A "Exposições da África Alemã", conhecidas como "Deutsche Afrika-Schau", criadas pelo togolês-alemão Kassi Bruce, eram oportunidades para as pessoas negras sobreviverem financeiramente. No entanto, o regime nazi limitava quem podia participar nas mostras.

Os filmes de propaganda colonial, em que os negros eram estereotipados para desempenharem o papel de criados, foram utilizados pelo regime como parte das esperanças da Alemanha de recuperar os seus territórios coloniais perdidos.

A história afro-alemã através da literatura

Com base numa seleção de histórias de vida, Katharina Oguntoye conseguiu reconstituir as experiências dos alemães negros durante a era nazi.

A antologia "Mostrando as suas cores: Mulheres afro-alemãs no rasto da sua história", publicada em 1986, juntamente com May Ayyim, poeta e ativista afro-alemã, representou um momento chave para a comunidade afro-alemã e para o feminismo interseccional. O livro combina análise histórica, entrevistas, testemunhos pessoais e poesia para explorar o racismo na Alemanha.
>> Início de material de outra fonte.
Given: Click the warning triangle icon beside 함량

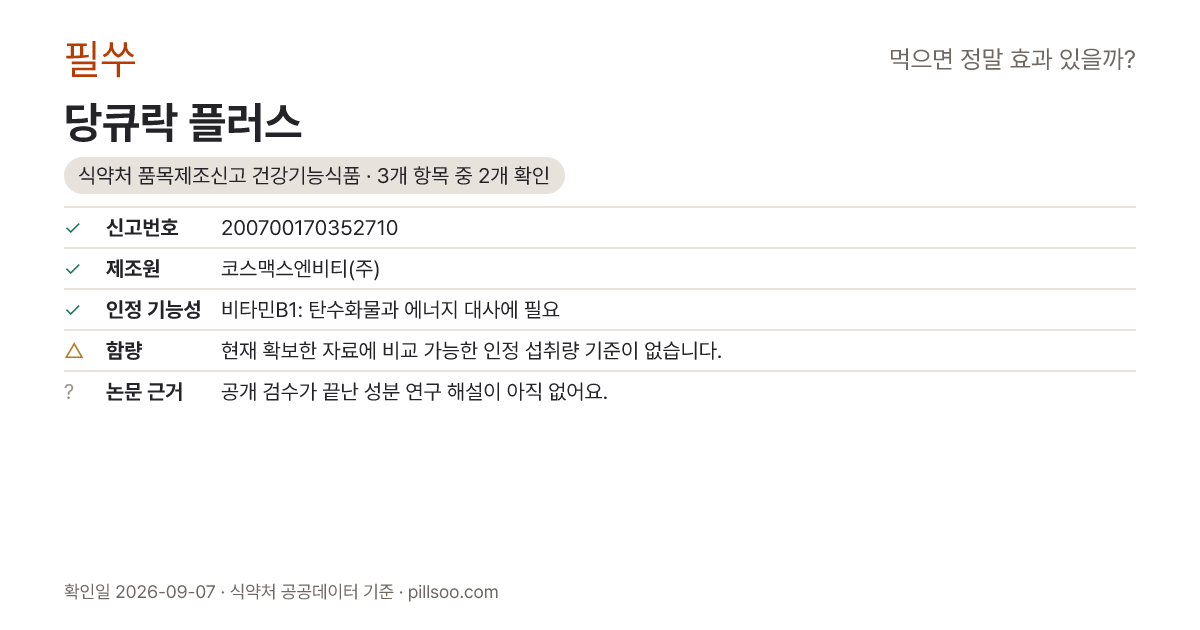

Durante a sua investigação, Oguntoye cruzou-se com figuras como a cantora política Fasia Jansen, o ator Theodor Wonja Michael e o jornalista Hans Massaquoi, cujas histórias são de resistência e coragem de existir durante o regime nazi.

A ativista e escritora Katharina Oguntoye escreveu vários livros sobre as experiências dos afro-alemãesFoto: Privat

Embora Katharina Oguntoye tenha nascido 14 anos depois da II Guerra Mundial, filha de mãe alemã e pai nigeriano, a sua identidade criou uma plataforma para contar estas histórias.

"Há muito poucas pessoas a fazer esta investigação. Há mais dois ou três académicos a investigar as pessoas negras no período nazi", afirma, em entrevista à DW.

Para Oguntoye, a presença e as contribuições da comunidade negra na Alemanha são subestimadas. Para muitos, o pioneiro Anton Wilhelm Amo, que se tornou o primeiro académico nascido em África a receber um doutoramento de uma universidade europeia, só ficou conhecido quando uma rua de Berlim recebeu o seu nome, em 2021.

Começar por alterar o programa de ensino

Oguntunye diz que a história afro-alemã deveria ser mais abordada nos currículos escolares: "É bom ensinar a história através das biografias, das histórias das pessoas, histórias de vida, porque essa é a forma mais fácil de lembrar as pessoas".

Outras formas de inclusão visível dos afro-alemães na Alemanha são as placas comemorativas em Berlim.

Em 2022, a biblioteca Theodor Wonja Michael, em Colónia, foi inaugurada como uma casa para as histórias de pessoas negras e promove a investigação sobre identidade, raça e cultura. A criação da biblioteca foi inspirada em parte pelo lançamento do livro de Theodor, "O meu pai era um alemão", um relato da sua vida como homem negro na Alemanha do século XX.

Justice Mvemba fundou a deSta para educar os turistas sobre a história colonial da AlemanhaFoto: deSta/ Dekoloniale Stadtführung

Mais do que vítimas

Mas a luta pelo reconhecimento e pela aceitação está longe de terminar e a nova geração tem de lidar com uma sociedade alemã que está a virar politicamente à direita.

Sophie Osen Akhibi, membro da Rede Académica Afro-Diaspórica, destaca a importância de identificar onde se pode exerceer influência para impulsionar a mudança estrutural. "Não ajuda continuarmos no 'modo vítima' e queixarmo-nos, em vez de buscarmos poder para sermos incluídos na tomada de decisões ou tomarmos as nossas próprias", afirma.

Através da sua organização, Akhibi e os seus colegas esforçam-se por garantir que os decisores políticos compreendam as realidades enfrentadas pelos migrantes e pelas minorias e as abordem.

Os jovens estão também a tentar educar sobre a história da Alemanha com visitas guiadas às cidades, como faz Justice Mvemba com a sua operação turística em Berlim, a "deSta" (na tradução literal, Visita à cidade decolonial).

"Quero normalizar a conversa sobre o colonialismo de uma forma crítica e sei que muitas pessoas têm dificuldade em fazê-lo. Mas também estou positivamente surpreendida por descobrir que há muitas pessoas brancas, muitos alemães brancos, que estão prontos para receber essa perspetiva crítica", diz, em entrevista à DW. Mvemba também espera que a história colonial da Alemanha tenha mais visibilidade.